Write out the data again, switching "target" to "item" and leaving everything else unchanged. Omit the pictures from your answer.

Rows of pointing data
▬▬▬▬▬▬
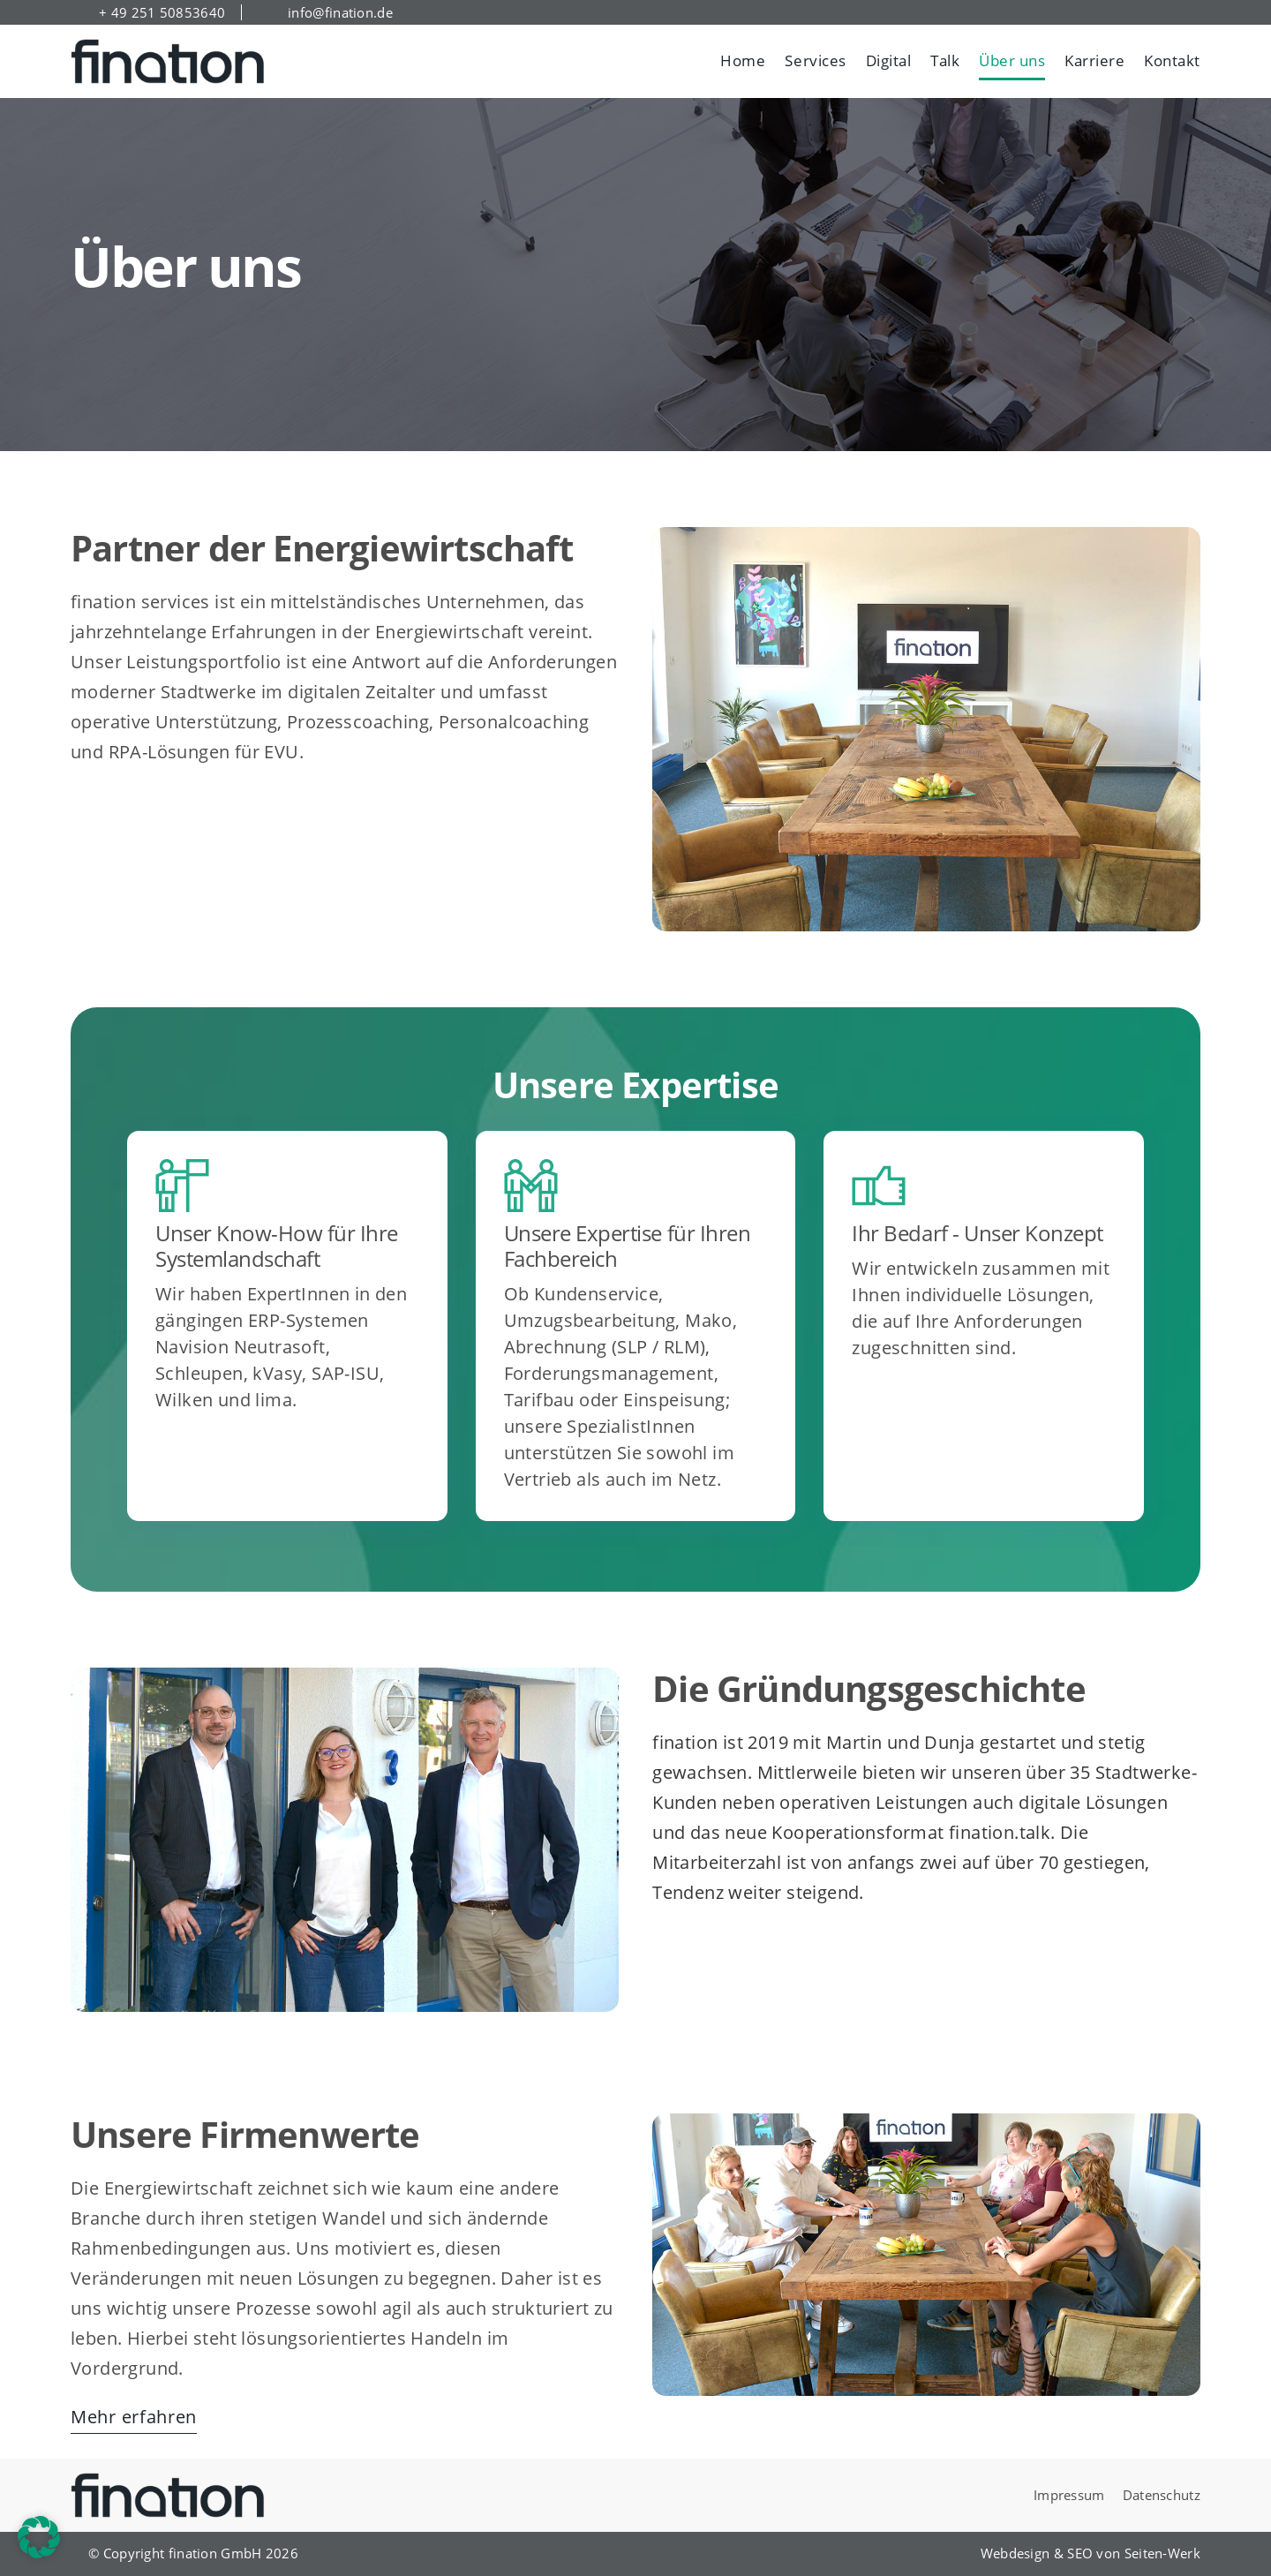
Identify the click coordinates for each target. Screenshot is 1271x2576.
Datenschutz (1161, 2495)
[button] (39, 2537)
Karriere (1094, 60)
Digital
▬▬▬▬▬▬
#### [RESULT FOR THIS EXERCISE]
Identify the click coordinates for each item. Screenshot is 1271x2576.
Datenschutz (1161, 2495)
[button] (39, 2537)
Karriere (1094, 60)
Digital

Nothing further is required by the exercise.